> _Tekstfragment_:

------------------------------------------------

Kazernes sluiten in toenemende mate en militair personeel wordt als dank voor het feit dat ze hun leven hebben geriskeerd om ’s lands belangen te dienen, naar huis gestuurd met een eenvoudige uitkering.
Begrijpt u mij niet verkeerd, ik zie de noodzaak tot rationalisering van kosten en structuren ook in. En onwrikbaar geldt: de politiek vraagt, de krijgsmacht gaat.
Maar ik zoek vergeefs naar beleid dat recht doet aan die bijzondere positie van onze dienende mannen en vrouwen. Naar een nationale visie op onze defensie, die in Den Haag breed wordt gedeeld. Zo’n visie hoeft niet te leiden tot enorme investeringen in de breedte. Realistisch kan zo’n visie luiden dat Nederland tot de wereldtop behoort ter zee. Waarom investeren we niet in onze marine, in overleg met onze NAVO-bondgenoten? Andere lidstaten kunnen hun beste onderdelen versterken.

------------------------------------------------

> _Vastgelegde gegevens_:

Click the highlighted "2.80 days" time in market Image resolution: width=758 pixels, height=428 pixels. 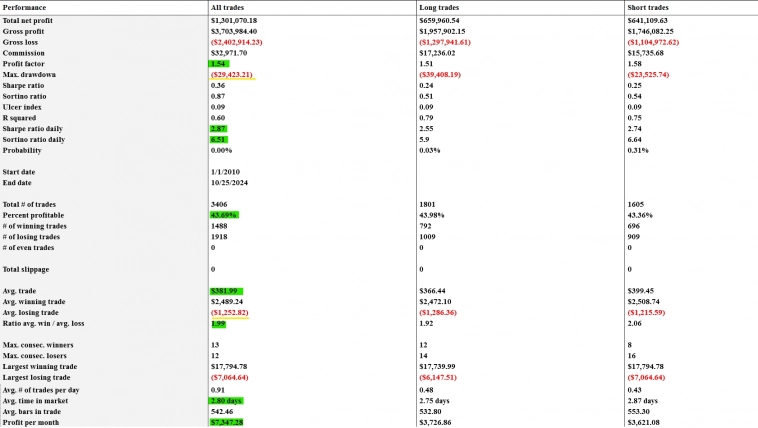[x=226, y=400]
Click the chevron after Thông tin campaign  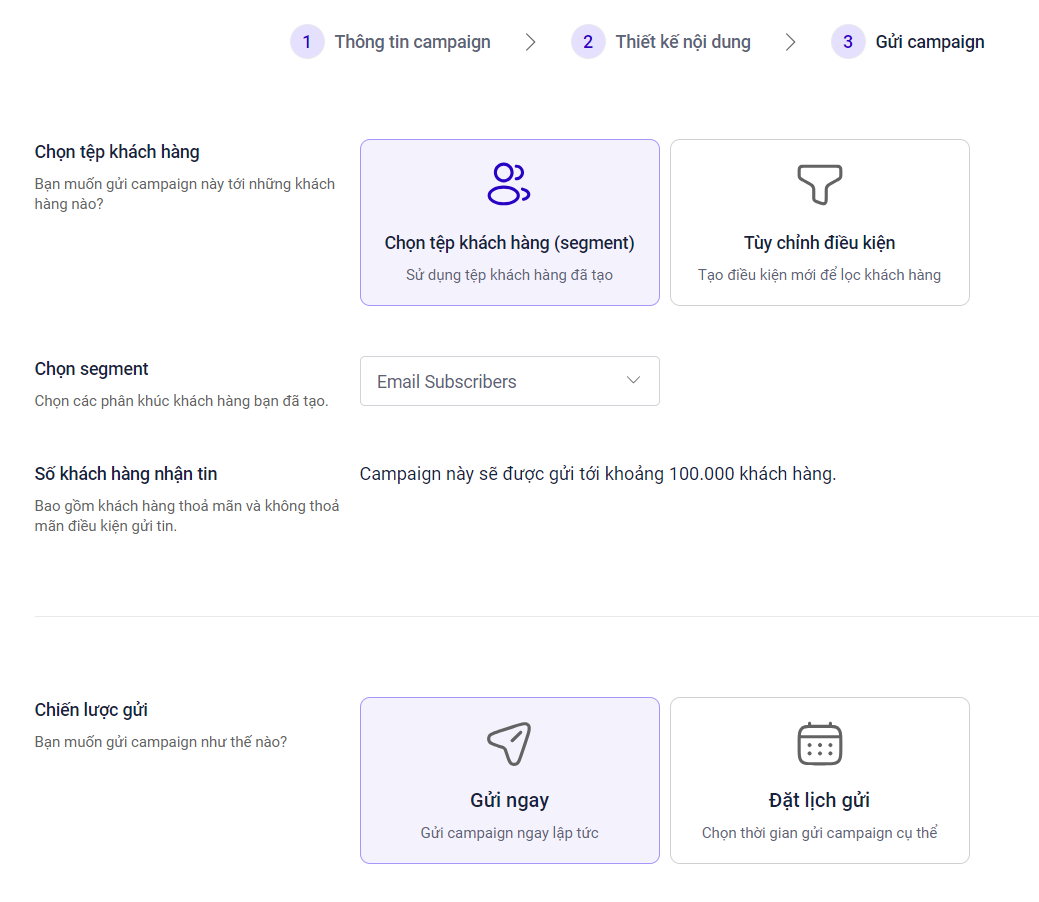pyautogui.click(x=531, y=42)
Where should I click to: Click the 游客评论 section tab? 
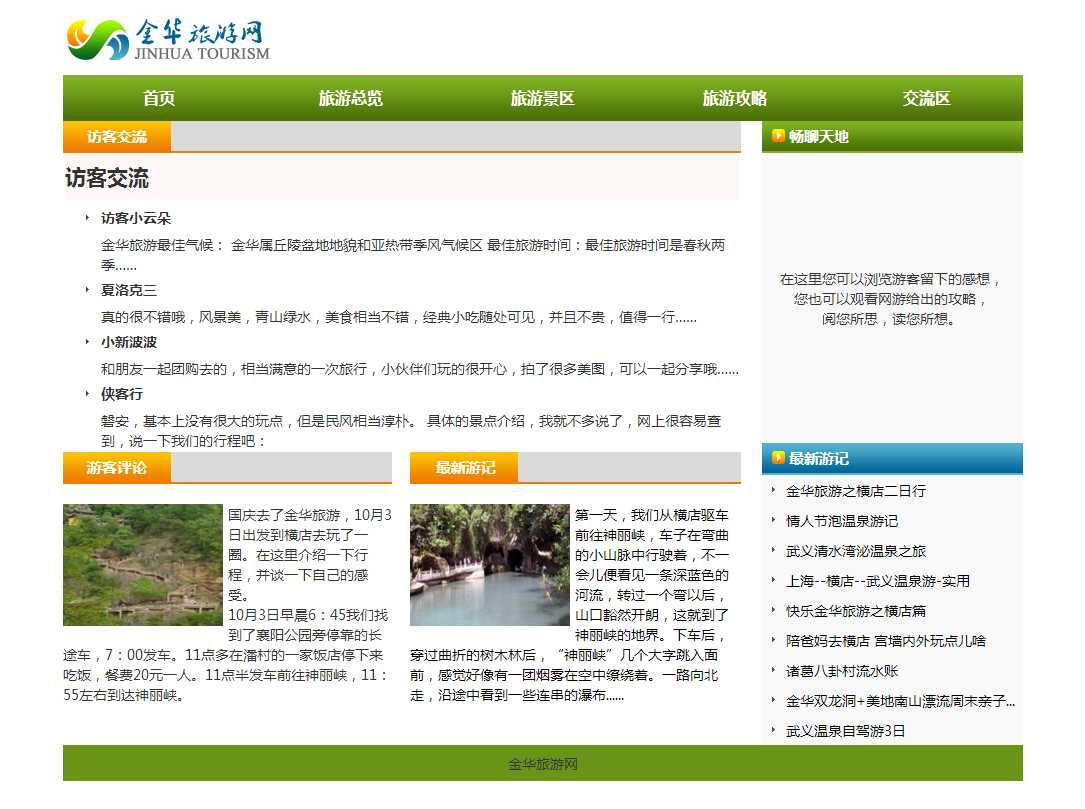(117, 468)
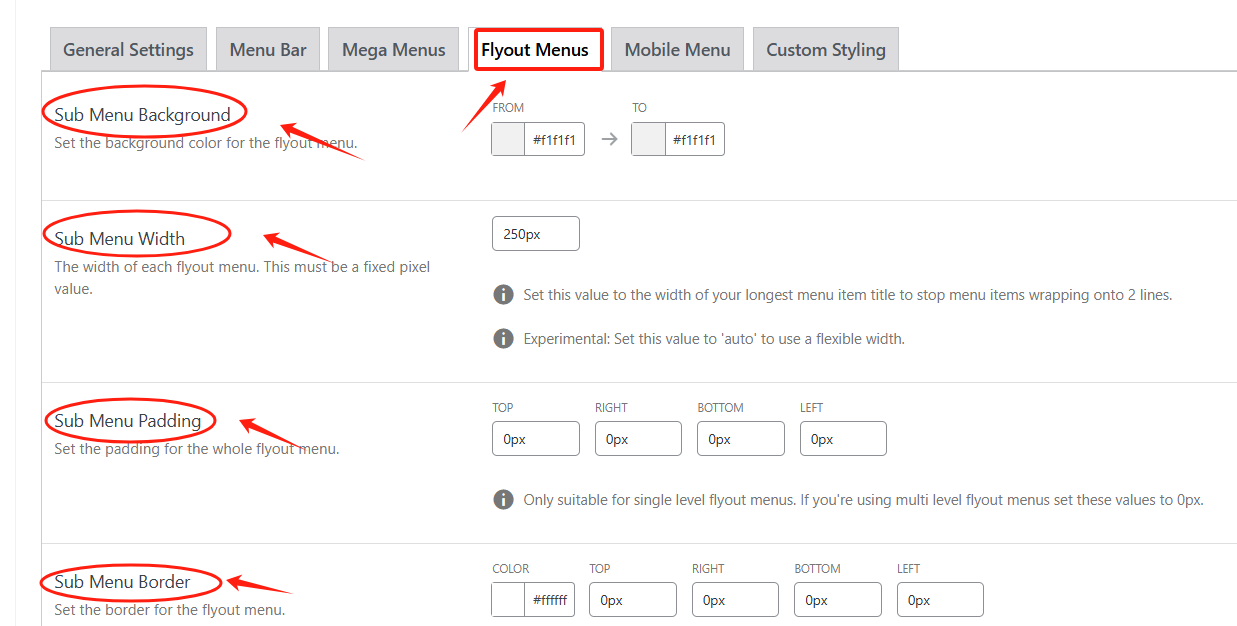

------------------------------------------------

> _Opdrachten_:
1. Vat het tekstfragment over defensiebeleid in twee zinnen samen.
2. Op welk gebied zou Nederland volgens het tekstfragment realistisch gezien tot de wereldtop kunnen behoren?

> _Resultaten op volgorde_:
1. Kazernes sluiten steeds vaker en militairen worden met een eenvoudige uitkering naar huis gestuurd, al ziet de schrijver de noodzaak van rationalisering van kosten en structuren wel in. De schrijver mist beleid dat recht doet aan de bijzondere positie van militairen en een breed gedeelde nationale visie op defensie, die er realistisch op zou kunnen neerkomen dat Nederland ter zee tot de wereldtop behoort.

2. Ter zee.